_Work to do_
Copy the lines of the material below word for word, starting at the line that contains "Image resolution: width=1928" and ending at the line that contains "pyautogui.click(x=51, y=153)", with both of those lines included.

::::::

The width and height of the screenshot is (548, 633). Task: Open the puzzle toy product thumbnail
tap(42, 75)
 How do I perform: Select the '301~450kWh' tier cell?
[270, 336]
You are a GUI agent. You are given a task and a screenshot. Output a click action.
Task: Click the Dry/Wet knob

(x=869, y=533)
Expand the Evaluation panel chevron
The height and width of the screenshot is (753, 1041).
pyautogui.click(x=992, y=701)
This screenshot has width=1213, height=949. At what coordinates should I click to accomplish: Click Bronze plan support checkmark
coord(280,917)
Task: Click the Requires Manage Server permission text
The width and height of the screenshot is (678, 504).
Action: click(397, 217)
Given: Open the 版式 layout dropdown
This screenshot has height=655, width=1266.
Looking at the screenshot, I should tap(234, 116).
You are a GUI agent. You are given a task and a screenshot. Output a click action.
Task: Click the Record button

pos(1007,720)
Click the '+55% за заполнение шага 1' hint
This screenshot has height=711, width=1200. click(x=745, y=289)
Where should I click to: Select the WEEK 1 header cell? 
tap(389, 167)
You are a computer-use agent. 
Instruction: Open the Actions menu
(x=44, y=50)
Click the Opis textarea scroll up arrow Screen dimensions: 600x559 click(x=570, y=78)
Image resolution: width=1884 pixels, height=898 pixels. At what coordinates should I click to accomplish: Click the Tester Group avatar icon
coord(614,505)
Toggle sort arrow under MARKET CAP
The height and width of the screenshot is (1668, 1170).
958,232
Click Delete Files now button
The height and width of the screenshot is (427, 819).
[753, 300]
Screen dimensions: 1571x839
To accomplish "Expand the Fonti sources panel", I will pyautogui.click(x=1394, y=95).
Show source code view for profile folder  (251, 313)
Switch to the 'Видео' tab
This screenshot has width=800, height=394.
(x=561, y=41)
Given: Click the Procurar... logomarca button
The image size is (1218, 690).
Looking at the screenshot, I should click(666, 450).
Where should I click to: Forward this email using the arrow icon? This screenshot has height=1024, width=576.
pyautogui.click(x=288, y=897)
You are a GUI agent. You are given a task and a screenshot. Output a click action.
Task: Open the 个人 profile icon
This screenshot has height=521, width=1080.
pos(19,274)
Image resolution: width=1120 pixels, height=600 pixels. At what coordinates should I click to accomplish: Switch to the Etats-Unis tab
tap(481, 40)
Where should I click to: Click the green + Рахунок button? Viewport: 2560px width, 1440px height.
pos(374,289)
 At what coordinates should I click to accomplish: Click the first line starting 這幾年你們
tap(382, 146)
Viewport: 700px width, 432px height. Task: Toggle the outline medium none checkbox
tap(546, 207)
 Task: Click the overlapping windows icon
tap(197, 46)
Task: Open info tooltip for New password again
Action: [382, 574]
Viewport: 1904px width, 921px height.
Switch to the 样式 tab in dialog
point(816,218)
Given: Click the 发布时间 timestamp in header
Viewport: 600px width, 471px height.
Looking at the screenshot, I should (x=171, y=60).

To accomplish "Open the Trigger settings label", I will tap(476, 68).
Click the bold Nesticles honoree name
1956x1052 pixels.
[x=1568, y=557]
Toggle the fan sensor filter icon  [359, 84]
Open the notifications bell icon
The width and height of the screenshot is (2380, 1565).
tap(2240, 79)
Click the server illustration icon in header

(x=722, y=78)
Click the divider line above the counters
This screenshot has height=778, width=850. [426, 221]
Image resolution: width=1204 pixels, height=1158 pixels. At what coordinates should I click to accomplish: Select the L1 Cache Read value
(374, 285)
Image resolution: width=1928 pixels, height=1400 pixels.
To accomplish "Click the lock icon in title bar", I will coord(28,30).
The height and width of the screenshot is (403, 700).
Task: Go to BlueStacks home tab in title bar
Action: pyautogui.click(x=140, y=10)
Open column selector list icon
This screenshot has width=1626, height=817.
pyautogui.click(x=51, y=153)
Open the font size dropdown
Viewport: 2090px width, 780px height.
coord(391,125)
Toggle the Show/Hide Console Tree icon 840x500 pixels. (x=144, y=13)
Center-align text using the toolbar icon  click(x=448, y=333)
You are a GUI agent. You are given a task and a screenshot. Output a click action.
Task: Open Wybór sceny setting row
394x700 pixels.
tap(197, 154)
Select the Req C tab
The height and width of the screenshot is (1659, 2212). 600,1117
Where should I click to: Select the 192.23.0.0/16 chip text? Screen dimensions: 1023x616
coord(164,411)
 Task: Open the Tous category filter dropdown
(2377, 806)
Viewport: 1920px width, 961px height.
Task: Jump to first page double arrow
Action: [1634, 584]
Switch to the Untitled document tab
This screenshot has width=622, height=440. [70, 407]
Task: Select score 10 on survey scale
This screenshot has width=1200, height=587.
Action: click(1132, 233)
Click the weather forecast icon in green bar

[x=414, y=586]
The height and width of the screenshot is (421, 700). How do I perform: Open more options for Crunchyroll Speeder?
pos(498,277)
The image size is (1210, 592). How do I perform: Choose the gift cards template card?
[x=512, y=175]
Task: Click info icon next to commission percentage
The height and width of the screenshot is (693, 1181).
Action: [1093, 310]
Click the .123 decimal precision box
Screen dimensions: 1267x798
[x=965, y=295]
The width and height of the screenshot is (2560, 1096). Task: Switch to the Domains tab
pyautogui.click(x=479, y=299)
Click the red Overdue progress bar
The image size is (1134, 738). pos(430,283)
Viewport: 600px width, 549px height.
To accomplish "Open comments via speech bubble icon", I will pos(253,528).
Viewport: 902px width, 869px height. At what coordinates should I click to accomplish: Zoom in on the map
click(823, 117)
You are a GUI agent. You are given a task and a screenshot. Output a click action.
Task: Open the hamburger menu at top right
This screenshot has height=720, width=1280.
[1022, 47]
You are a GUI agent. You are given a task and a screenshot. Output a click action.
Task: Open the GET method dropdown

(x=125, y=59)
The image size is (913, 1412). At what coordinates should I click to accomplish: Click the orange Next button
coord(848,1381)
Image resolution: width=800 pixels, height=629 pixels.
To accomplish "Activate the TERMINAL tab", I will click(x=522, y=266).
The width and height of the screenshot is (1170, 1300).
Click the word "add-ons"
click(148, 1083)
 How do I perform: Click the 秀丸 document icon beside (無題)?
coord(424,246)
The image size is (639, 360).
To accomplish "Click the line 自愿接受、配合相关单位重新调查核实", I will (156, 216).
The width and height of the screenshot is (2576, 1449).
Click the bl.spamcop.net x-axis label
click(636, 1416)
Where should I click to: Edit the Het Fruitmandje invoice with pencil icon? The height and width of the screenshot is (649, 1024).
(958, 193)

::::::

_Answer below_
Image resolution: width=1928 pixels, height=1400 pixels.
To accomplish "Click the lock icon in title bar", I will coord(28,30).
The height and width of the screenshot is (403, 700).
Task: Go to BlueStacks home tab in title bar
Action: pyautogui.click(x=140, y=10)
Open column selector list icon
This screenshot has width=1626, height=817.
pyautogui.click(x=51, y=153)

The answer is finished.